### Objective
Reproduce every item below verbatim, line for line, with no character altered, added, or dropped.

- - - -

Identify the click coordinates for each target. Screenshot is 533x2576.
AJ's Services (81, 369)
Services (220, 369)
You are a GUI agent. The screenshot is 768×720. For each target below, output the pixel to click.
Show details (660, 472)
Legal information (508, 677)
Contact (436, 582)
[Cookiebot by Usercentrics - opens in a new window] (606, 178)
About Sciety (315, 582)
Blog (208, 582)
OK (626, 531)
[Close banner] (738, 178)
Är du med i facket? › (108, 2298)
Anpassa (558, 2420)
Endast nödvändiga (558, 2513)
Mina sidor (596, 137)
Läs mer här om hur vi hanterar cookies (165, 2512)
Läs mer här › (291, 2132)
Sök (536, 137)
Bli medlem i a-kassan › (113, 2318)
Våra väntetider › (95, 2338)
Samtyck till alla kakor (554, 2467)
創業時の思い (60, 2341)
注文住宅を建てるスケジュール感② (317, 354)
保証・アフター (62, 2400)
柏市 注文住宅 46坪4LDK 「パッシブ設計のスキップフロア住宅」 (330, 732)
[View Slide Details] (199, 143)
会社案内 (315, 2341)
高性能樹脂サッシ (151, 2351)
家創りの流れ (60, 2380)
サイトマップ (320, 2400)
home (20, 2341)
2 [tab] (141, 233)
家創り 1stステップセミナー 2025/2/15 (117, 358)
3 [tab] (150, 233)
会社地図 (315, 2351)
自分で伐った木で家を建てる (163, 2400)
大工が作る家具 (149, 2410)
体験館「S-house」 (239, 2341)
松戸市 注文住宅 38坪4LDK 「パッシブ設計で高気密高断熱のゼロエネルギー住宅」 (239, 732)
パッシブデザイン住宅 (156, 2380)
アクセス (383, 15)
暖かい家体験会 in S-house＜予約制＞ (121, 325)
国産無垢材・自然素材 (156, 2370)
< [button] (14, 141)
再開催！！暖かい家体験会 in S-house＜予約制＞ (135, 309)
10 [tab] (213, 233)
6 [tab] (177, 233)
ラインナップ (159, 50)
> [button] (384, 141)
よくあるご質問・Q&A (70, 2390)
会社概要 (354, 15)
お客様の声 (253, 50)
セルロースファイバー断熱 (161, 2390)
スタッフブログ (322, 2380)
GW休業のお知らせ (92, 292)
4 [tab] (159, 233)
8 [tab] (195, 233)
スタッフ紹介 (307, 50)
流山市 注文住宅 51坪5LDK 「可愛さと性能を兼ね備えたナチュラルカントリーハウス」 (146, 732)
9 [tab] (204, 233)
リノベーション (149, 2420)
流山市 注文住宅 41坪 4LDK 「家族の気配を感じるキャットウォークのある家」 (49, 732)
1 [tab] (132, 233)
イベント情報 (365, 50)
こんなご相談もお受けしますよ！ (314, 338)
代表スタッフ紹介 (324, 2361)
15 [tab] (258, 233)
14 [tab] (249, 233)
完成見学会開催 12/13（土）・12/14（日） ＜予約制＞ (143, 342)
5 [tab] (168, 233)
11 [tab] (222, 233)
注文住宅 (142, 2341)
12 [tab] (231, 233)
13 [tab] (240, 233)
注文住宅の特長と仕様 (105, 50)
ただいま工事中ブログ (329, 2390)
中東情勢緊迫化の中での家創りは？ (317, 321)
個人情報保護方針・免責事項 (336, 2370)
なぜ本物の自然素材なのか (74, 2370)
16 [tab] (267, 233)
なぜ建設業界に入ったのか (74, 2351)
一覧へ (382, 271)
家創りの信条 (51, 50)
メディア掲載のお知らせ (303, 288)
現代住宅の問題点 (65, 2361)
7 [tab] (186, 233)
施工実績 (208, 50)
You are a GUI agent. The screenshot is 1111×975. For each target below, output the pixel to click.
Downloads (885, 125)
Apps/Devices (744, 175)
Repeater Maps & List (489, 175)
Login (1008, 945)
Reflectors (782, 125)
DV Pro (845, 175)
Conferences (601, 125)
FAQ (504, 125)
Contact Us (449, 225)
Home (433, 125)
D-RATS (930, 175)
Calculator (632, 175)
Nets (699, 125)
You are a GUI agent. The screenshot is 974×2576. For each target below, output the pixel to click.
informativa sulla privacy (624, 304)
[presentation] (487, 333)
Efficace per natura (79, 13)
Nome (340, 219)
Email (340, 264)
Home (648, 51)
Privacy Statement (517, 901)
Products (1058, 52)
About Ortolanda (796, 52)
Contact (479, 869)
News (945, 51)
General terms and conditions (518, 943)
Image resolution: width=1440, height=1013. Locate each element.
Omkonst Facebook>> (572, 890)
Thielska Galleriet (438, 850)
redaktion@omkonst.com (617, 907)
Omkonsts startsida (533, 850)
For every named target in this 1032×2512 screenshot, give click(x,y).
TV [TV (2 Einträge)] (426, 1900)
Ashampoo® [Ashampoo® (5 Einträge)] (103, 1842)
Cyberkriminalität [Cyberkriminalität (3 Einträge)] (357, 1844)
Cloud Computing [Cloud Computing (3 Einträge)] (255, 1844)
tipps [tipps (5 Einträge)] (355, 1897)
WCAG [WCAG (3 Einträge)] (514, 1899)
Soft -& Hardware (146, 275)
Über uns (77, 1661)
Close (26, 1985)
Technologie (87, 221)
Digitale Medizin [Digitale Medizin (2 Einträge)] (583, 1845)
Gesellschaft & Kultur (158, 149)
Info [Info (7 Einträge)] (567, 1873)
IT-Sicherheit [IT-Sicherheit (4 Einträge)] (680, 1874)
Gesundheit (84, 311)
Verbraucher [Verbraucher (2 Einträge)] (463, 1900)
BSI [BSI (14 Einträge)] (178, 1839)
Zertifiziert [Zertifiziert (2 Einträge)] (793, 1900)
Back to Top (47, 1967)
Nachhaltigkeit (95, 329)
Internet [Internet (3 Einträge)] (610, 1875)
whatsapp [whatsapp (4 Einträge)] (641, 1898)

- - - -

### Answer to the task
Identify the click coordinates for each target. Screenshot is 533x2576.
AJ's Services (81, 369)
Services (220, 369)
You are a GUI agent. The screenshot is 768×720. For each target below, output the pixel to click.
Show details (660, 472)
Legal information (508, 677)
Contact (436, 582)
[Cookiebot by Usercentrics - opens in a new window] (606, 178)
About Sciety (315, 582)
Blog (208, 582)
OK (626, 531)
[Close banner] (738, 178)
Är du med i facket? › (108, 2298)
Anpassa (558, 2420)
Endast nödvändiga (558, 2513)
Mina sidor (596, 137)
Läs mer här om hur vi hanterar cookies (165, 2512)
Läs mer här › (291, 2132)
Sök (536, 137)
Bli medlem i a-kassan › (113, 2318)
Våra väntetider › (95, 2338)
Samtyck till alla kakor (554, 2467)
創業時の思い (60, 2341)
注文住宅を建てるスケジュール感② (317, 354)
保証・アフター (62, 2400)
柏市 注文住宅 46坪4LDK 「パッシブ設計のスキップフロア住宅」 (330, 732)
[View Slide Details] (199, 143)
会社案内 (315, 2341)
高性能樹脂サッシ (151, 2351)
家創りの流れ (60, 2380)
サイトマップ (320, 2400)
home (20, 2341)
2 [tab] (141, 233)
家創り 1stステップセミナー 2025/2/15 (117, 358)
3 [tab] (150, 233)
会社地図 (315, 2351)
自分で伐った木で家を建てる (163, 2400)
大工が作る家具 (149, 2410)
体験館「S-house」 (239, 2341)
松戸市 注文住宅 38坪4LDK 「パッシブ設計で高気密高断熱のゼロエネルギー住宅」 (239, 732)
パッシブデザイン住宅 (156, 2380)
アクセス (383, 15)
暖かい家体験会 in S-house＜予約制＞ (121, 325)
国産無垢材・自然素材 (156, 2370)
< [button] (14, 141)
再開催！！暖かい家体験会 in S-house＜予約制＞ (135, 309)
10 [tab] (213, 233)
6 [tab] (177, 233)
ラインナップ (159, 50)
> [button] (384, 141)
よくあるご質問・Q&A (70, 2390)
会社概要 (354, 15)
お客様の声 (253, 50)
セルロースファイバー断熱 (161, 2390)
スタッフブログ (322, 2380)
GW休業のお知らせ (92, 292)
4 [tab] (159, 233)
8 [tab] (195, 233)
スタッフ紹介 (307, 50)
流山市 注文住宅 51坪5LDK 「可愛さと性能を兼ね備えたナチュラルカントリーハウス」 (146, 732)
9 [tab] (204, 233)
リノベーション (149, 2420)
流山市 注文住宅 41坪 4LDK 「家族の気配を感じるキャットウォークのある家」 (49, 732)
1 [tab] (132, 233)
イベント情報 (365, 50)
こんなご相談もお受けしますよ！ (314, 338)
代表スタッフ紹介 (324, 2361)
15 [tab] (258, 233)
14 [tab] (249, 233)
完成見学会開催 12/13（土）・12/14（日） ＜予約制＞ (143, 342)
5 [tab] (168, 233)
11 [tab] (222, 233)
注文住宅 (142, 2341)
12 [tab] (231, 233)
13 [tab] (240, 233)
注文住宅の特長と仕様 (105, 50)
ただいま工事中ブログ (329, 2390)
中東情勢緊迫化の中での家創りは？ (317, 321)
個人情報保護方針・免責事項 (336, 2370)
なぜ本物の自然素材なのか (74, 2370)
16 [tab] (267, 233)
なぜ建設業界に入ったのか (74, 2351)
一覧へ (382, 271)
家創りの信条 (51, 50)
メディア掲載のお知らせ (303, 288)
現代住宅の問題点 (65, 2361)
7 [tab] (186, 233)
施工実績 (208, 50)
You are a GUI agent. The screenshot is 1111×975. For each target below, output the pixel to click.
Downloads (885, 125)
Apps/Devices (744, 175)
Repeater Maps & List (489, 175)
Login (1008, 945)
Reflectors (782, 125)
DV Pro (845, 175)
Conferences (601, 125)
FAQ (504, 125)
Contact Us (449, 225)
Home (433, 125)
D-RATS (930, 175)
Calculator (632, 175)
Nets (699, 125)
You are a GUI agent. The screenshot is 974×2576. For each target below, output the pixel to click.
informativa sulla privacy (624, 304)
[presentation] (487, 333)
Efficace per natura (79, 13)
Nome (340, 219)
Email (340, 264)
Home (648, 51)
Privacy Statement (517, 901)
Products (1058, 52)
About Ortolanda (796, 52)
Contact (479, 869)
News (945, 51)
General terms and conditions (518, 943)
Image resolution: width=1440, height=1013. Locate each element.
Omkonst Facebook>> (572, 890)
Thielska Galleriet (438, 850)
redaktion@omkonst.com (617, 907)
Omkonsts startsida (533, 850)
For every named target in this 1032×2512 screenshot, give click(x,y).
TV [TV (2 Einträge)] (426, 1900)
Ashampoo® [Ashampoo® (5 Einträge)] (103, 1842)
Cyberkriminalität [Cyberkriminalität (3 Einträge)] (357, 1844)
Cloud Computing [Cloud Computing (3 Einträge)] (255, 1844)
tipps [tipps (5 Einträge)] (355, 1897)
WCAG [WCAG (3 Einträge)] (514, 1899)
Soft -& Hardware (146, 275)
Über uns (77, 1661)
Close (26, 1985)
Technologie (87, 221)
Digitale Medizin [Digitale Medizin (2 Einträge)] (583, 1845)
Gesellschaft & Kultur (158, 149)
Info [Info (7 Einträge)] (567, 1873)
IT-Sicherheit [IT-Sicherheit (4 Einträge)] (680, 1874)
Gesundheit (84, 311)
Verbraucher [Verbraucher (2 Einträge)] (463, 1900)
BSI [BSI (14 Einträge)] (178, 1839)
Zertifiziert [Zertifiziert (2 Einträge)] (793, 1900)
Back to Top (47, 1967)
Nachhaltigkeit (95, 329)
Internet [Internet (3 Einträge)] (610, 1875)
whatsapp [whatsapp (4 Einträge)] (641, 1898)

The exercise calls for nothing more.